### Supplied data

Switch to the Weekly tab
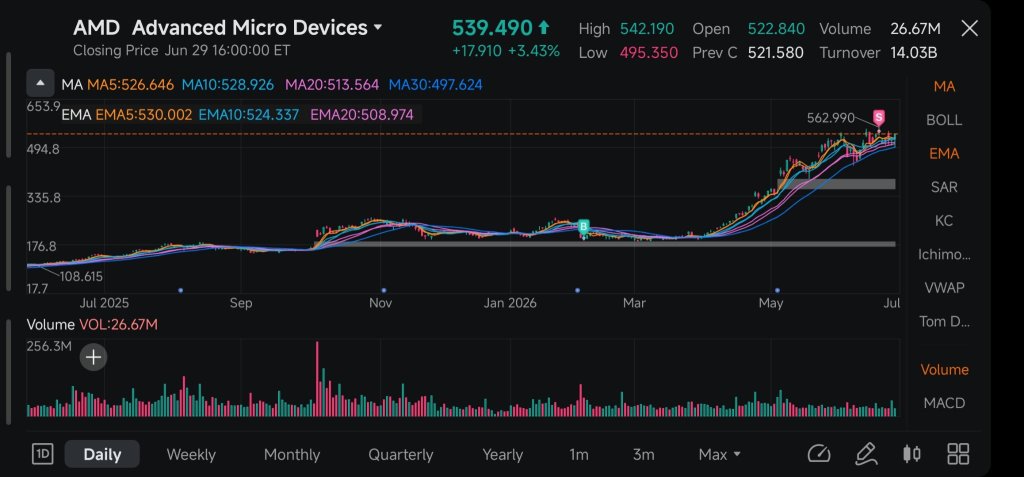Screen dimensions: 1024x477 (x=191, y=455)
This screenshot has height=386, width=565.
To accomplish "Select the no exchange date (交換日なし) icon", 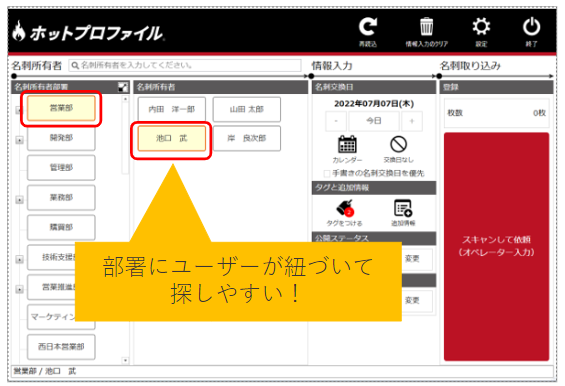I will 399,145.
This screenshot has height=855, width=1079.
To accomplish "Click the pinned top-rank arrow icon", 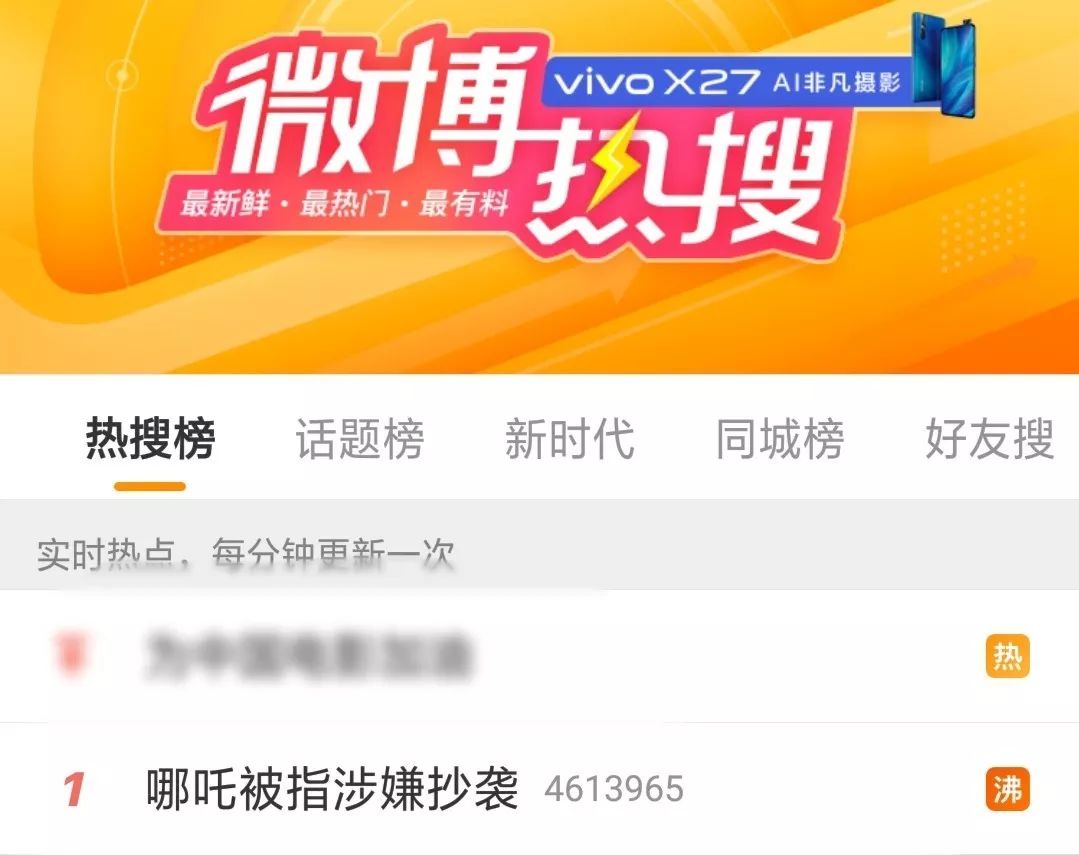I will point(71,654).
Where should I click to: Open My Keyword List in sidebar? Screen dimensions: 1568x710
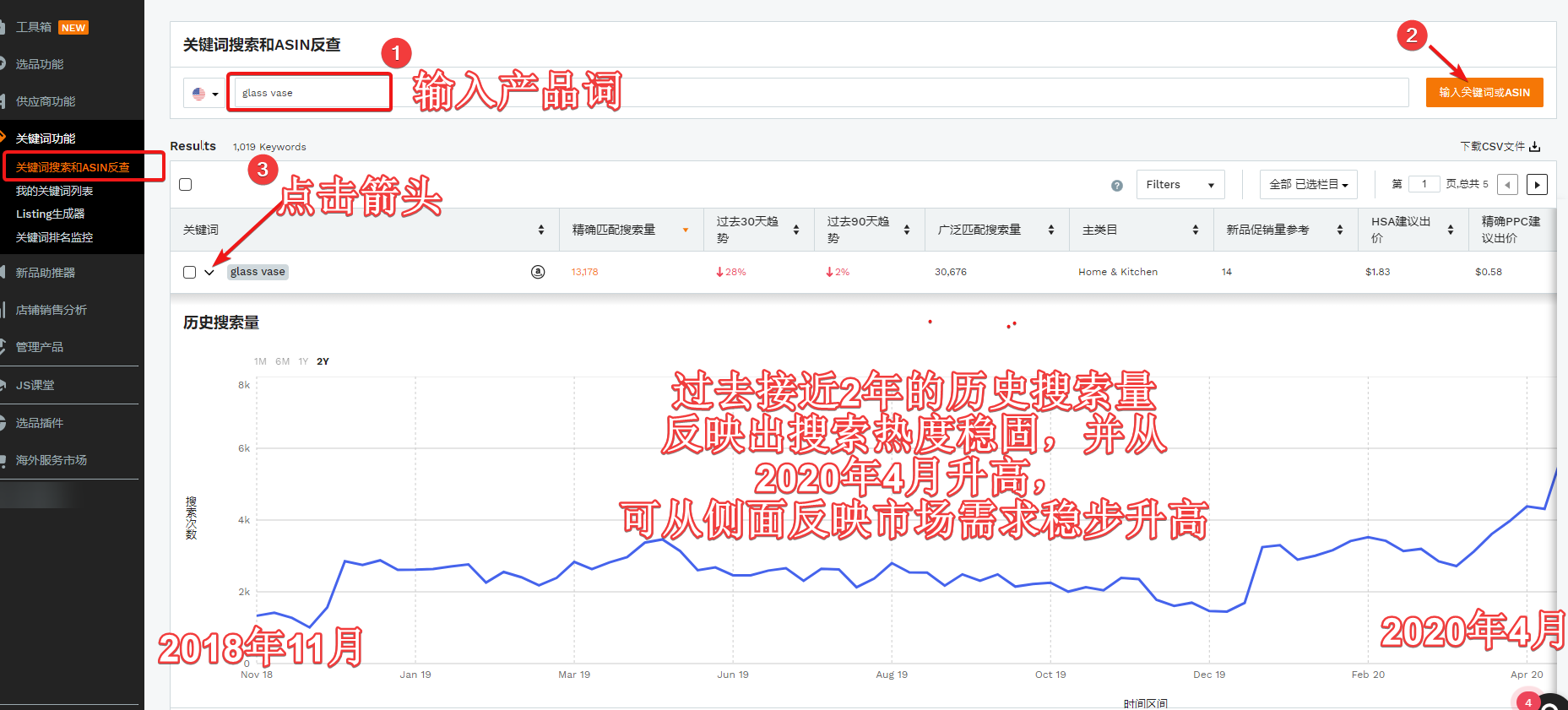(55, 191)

### Exercise
Return the number of lines in the data above that include the word "width", and nothing else.

### Response
2